The president’s racist attacks on sitting members of the House of Representatives were awful enough at first blush. And then he chose to defend his statements in blasting his victims, Reps. Ilhan Omar, Rashida Tlaib, Alexandria Ocasio-Cortez and Ayanna Pressley as “anti-Israel” and “anti-Semitic.” His rhetoric even whipped up the crowd into a chant of “send her back” in reference to Omar.

American Jews want no part in the president’s racist tirades nor his weaponization of support for Israel. Not only does he not speak for our community, he deeply offends us.

No doubt Omar and Tlaib have caused offense in our community with their comments that peddle in anti-Semitic tropes and cast one-sided blame on Israel for the lack of Middle East peace. But the answer to their problematic words and policy positions will never be an excuse for the descent into the president’s base racism. We, as American Jews, understand that our fate is tied up with other minority communities, with whom we have labored for decades to advance civil rights and battle prejudice.

We resent being used as a rhetorical shield, or as a whitewash for the president’s racism. Come Election Day, our actions at the ballot box will again reflect that sentiment.

Despite the baseless predictions from the White House otherwise, American Jews are stalwart backers of the Democratic Party. More than 75 percent of Jewish Americans voted for Democrats in the most recent midterm elections, according to exit polls. Other polls have revealed that the president has a dismal 29 percent approval rating among Jewish Americans, and that only one in six identify as Republican.

American Jews recognize that whatever his gifts to the far-right in Israel, this president has stoked anti-Semitism here as no holder of the office before him. He routinely caricatures Jews as a wealthy monolith whose allegiances are divided between the United States and Israel. He has refused to condemn white supremacists on numerous occasions, and in response to neo-Nazis marching in Charlottesville he shockingly stated that there are “some very fine people on both sides.” The Anti-Defamation League found that violent anti-Semitic attacks doubled last year.

This is why, not surprisingly, 71 percent of Jews disapprove of Trump’s handling of anti-Semitism. According to the same survey, 60 percent feel the president bears responsibility for recent anti-Semitic attacks in Pittsburgh and Poway. Jews recognize that fueling white supremacism fuels anti-Semitism. This is why using Jews as a shield in the midst of his own racist tirades is so hypocritical and downright dangerous to the Jewish community.

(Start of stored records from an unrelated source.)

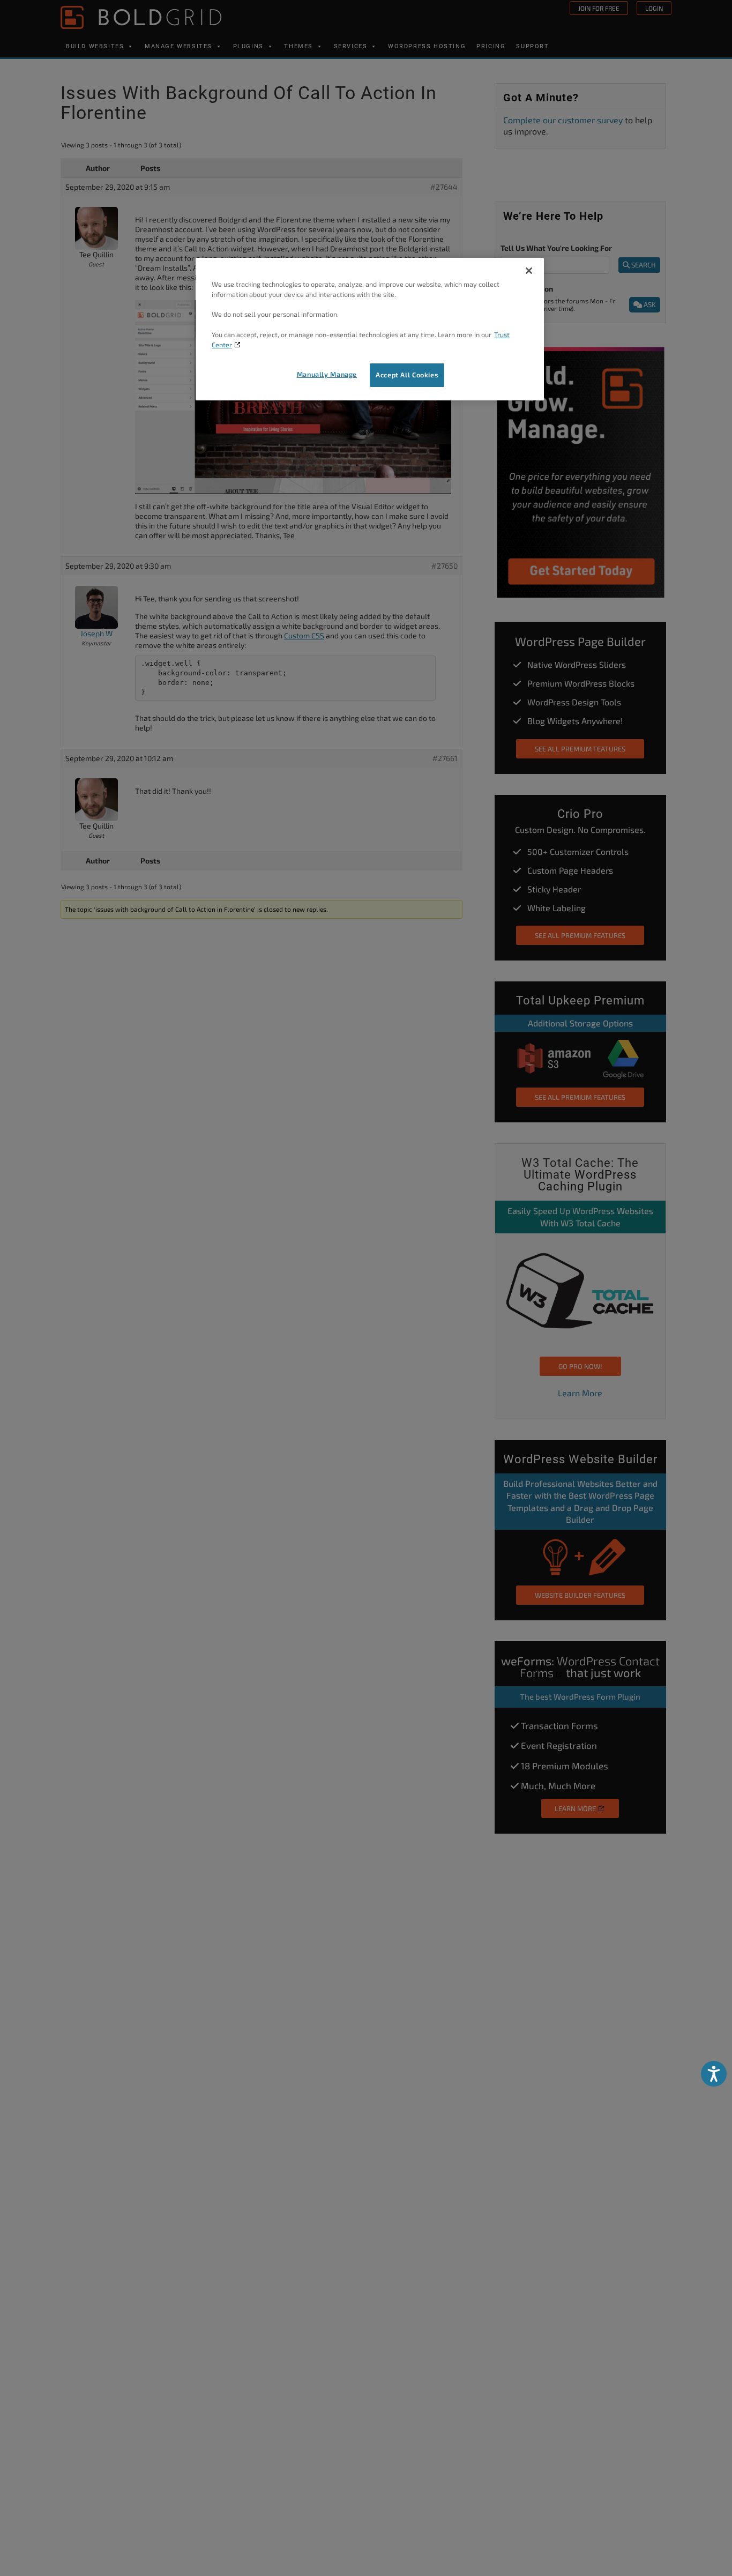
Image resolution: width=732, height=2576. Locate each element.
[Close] (529, 270)
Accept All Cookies (407, 374)
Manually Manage (327, 374)
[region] (370, 329)
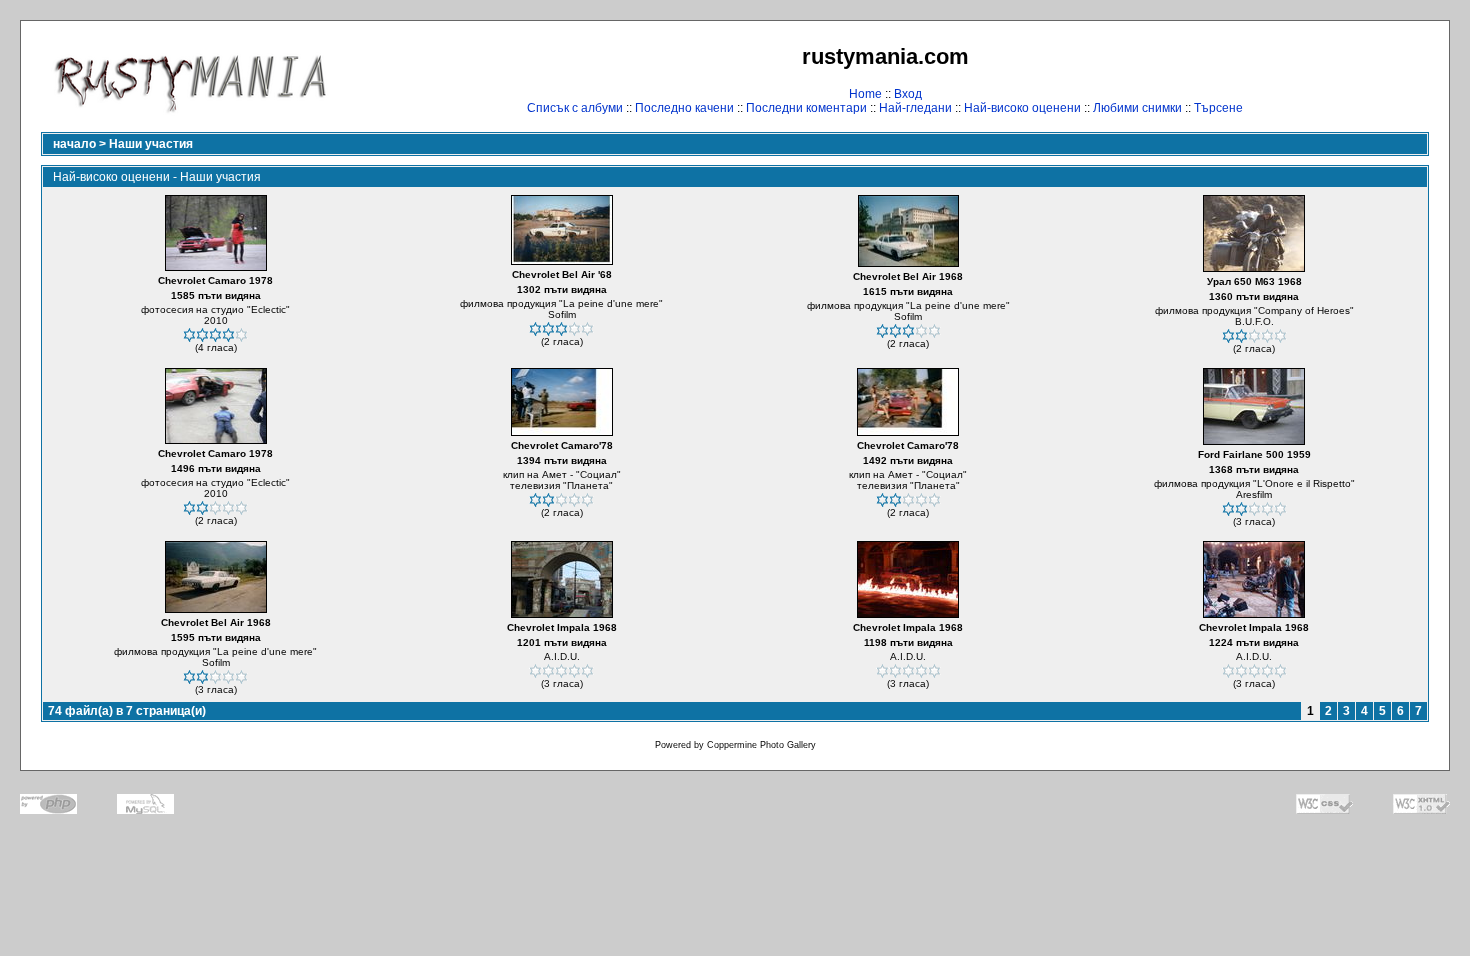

American Jews can feel nothing but horror at the president’s bigoted statements, which violate democratic principles, tear at the social fabric and strike fear into the hearts of minority communities — and are, at times, truly racist. This brand of demagoguery recalls the politics of another century and a different continent. The duties of privilege and resistance are ones that we have inherited from our history as a persecuted minority.

Trump’s repugnant rhetoric and actions speak for themselves, reflecting damningly on those who stand with him. Despite their attempts to let Jews be dragged down into the fight, almost the entire Jewish community will stand united against him. As a people with a deep and long history with these sorts of leaders, we know well how — and far too often — it turns out.

Aaron Keyak is a former head of the National Jewish Democratic Council and managing partner of Bluelight Strategies in Washington, D.C.

1 COMMENT

  1. You had me until the last paragraph. 71% is a C-. You could say “the vast majority of the Jewish community will stand united against him.” You can’t say “almost the entire Jewish community. . . .” Words have meanings. “Almost the entire” African-American community voted for Obama. They were over 95% When you have an A, or better yet, A+, you can say you got “almost the entire” test correct. I’m not just being nitpicky. That kind of language acts as a mask to hide the fact that one out of every four or five Jews is a Trump supporter. It hides the fact that we could and should be doing so much better, and in so doing it lessens the need to improve. 71% is a passing grade, but it is not one that this Jewish mother would ever hang on her refrigerator.